Dr. Javorsky can be reached at 262-253-7155 or bjavorsky@mcw.edu.

Select References:

  1. Sacks FM, Gray GA, Carey VJ et al. Comparison of weight-loss diets with different compositions of fat, protein, and carbohydrates. New England Journal of Medicine 2009;360(9):859-73.
  2. Shaw KA, O’Rourke P, Del Mar C, Kenardy J. Psychological interventions for overweight or obesity. Cochrane Database of Systematic Reviews 2005, Issue 2.
  3. Sjostrom L, Narbro K, Sjostrom CD et al. Effects of bariatric surgery on mortality in Swedish obese subjects. New England Journal of Medicine 2007;357(8):741-52.

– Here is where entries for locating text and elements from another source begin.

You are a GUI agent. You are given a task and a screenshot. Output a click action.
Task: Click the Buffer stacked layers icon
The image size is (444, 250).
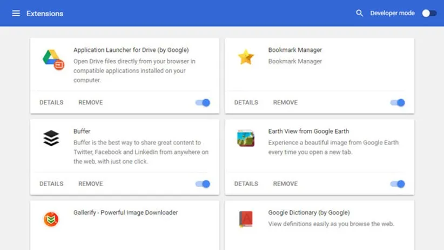click(x=51, y=139)
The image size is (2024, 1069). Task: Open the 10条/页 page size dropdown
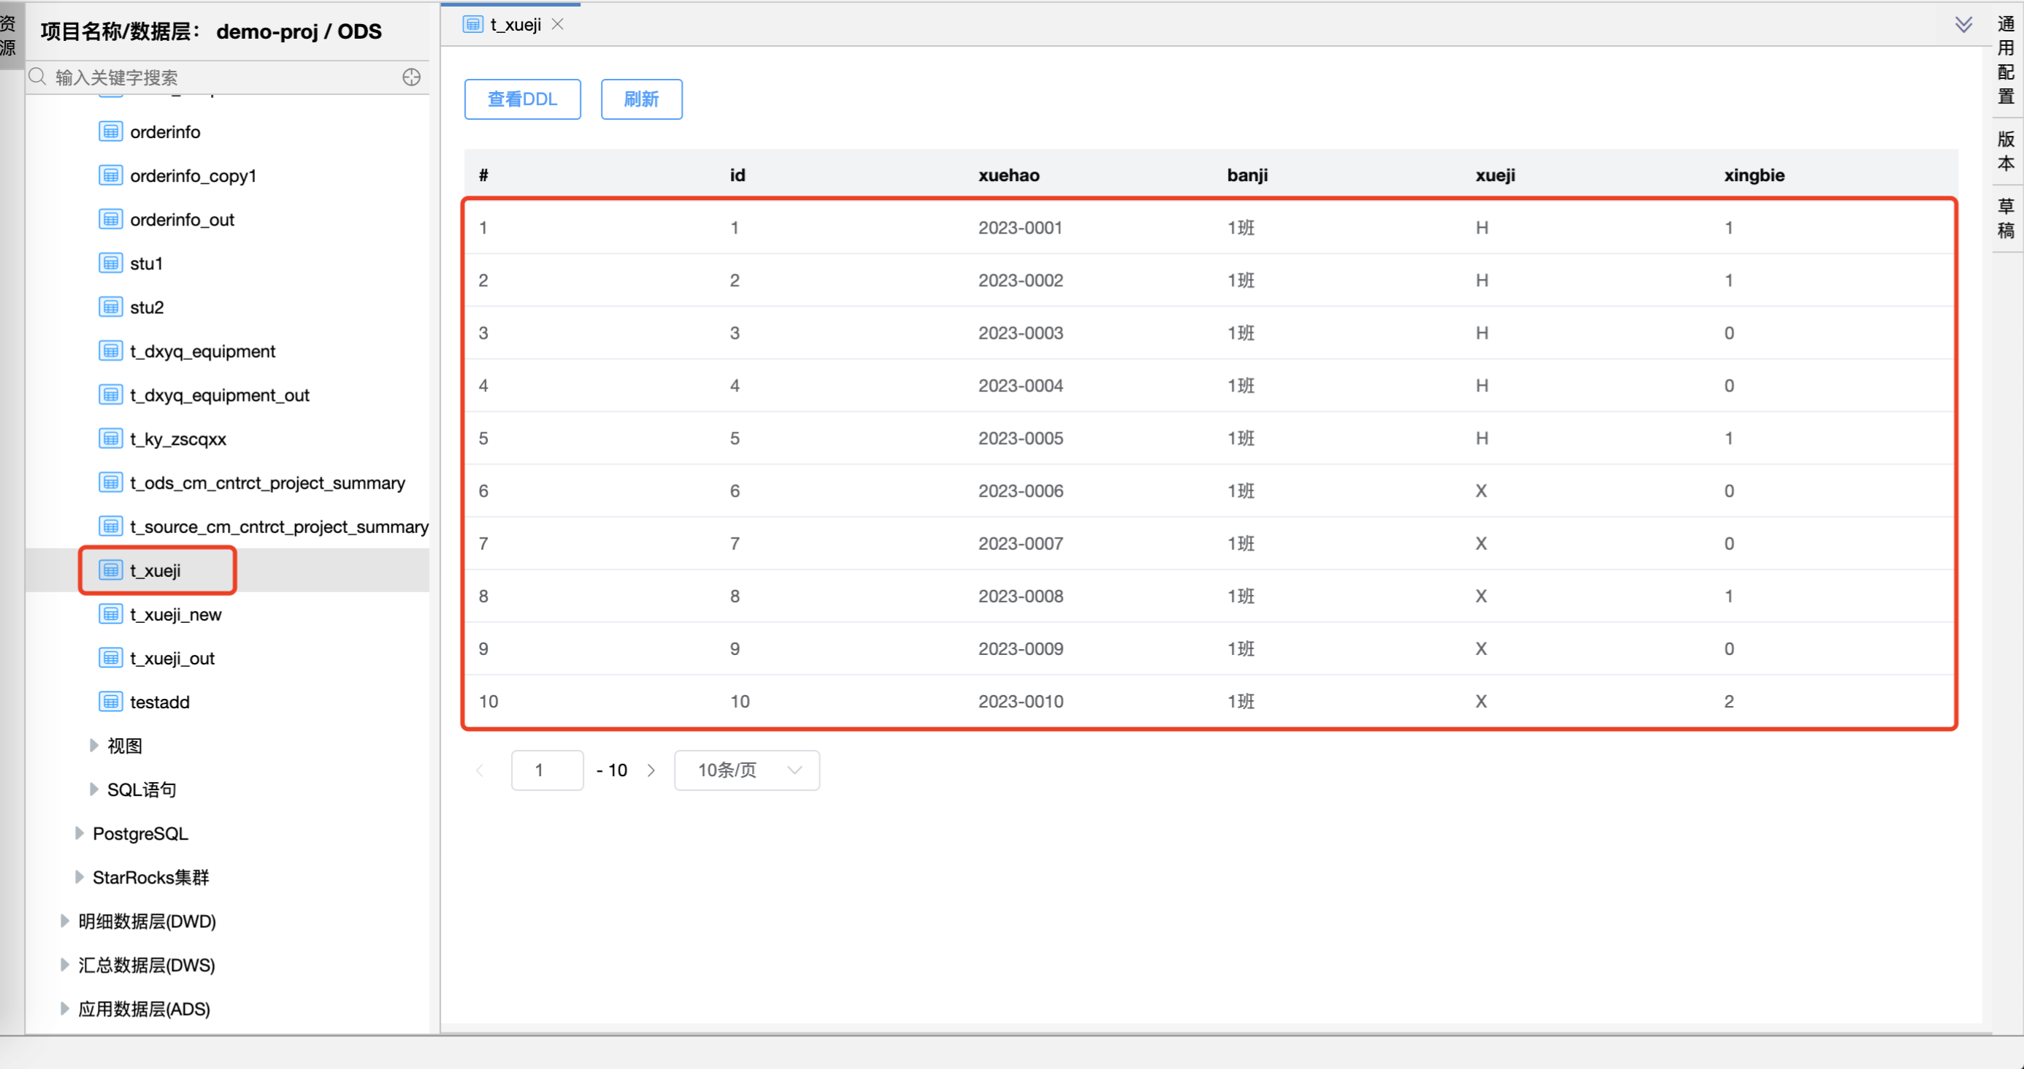click(x=746, y=770)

  4. Sjostrom L, Rissanen A, Andersen T et al. Randomized placebo-controlled trial of orlistat for weight loss and prevention of weight regain in obese patients. Lancet 1998; 352:167–73.
  5. Smith SR, Aronne LJ, Burns CM et al. Sustained weight loss following 12-month pramlintide treatment as an adjunct to lifestyle intervention in obesity. Diabetes Care 2008;31(9):1816–1823.
  6. Wadden TA, Berkowitz RI,Womble LG et al. Randomized trial of lifestyle modification and pharmacotherapy for obesity. New England Journal of Medicine 2005;353(20):2111-20.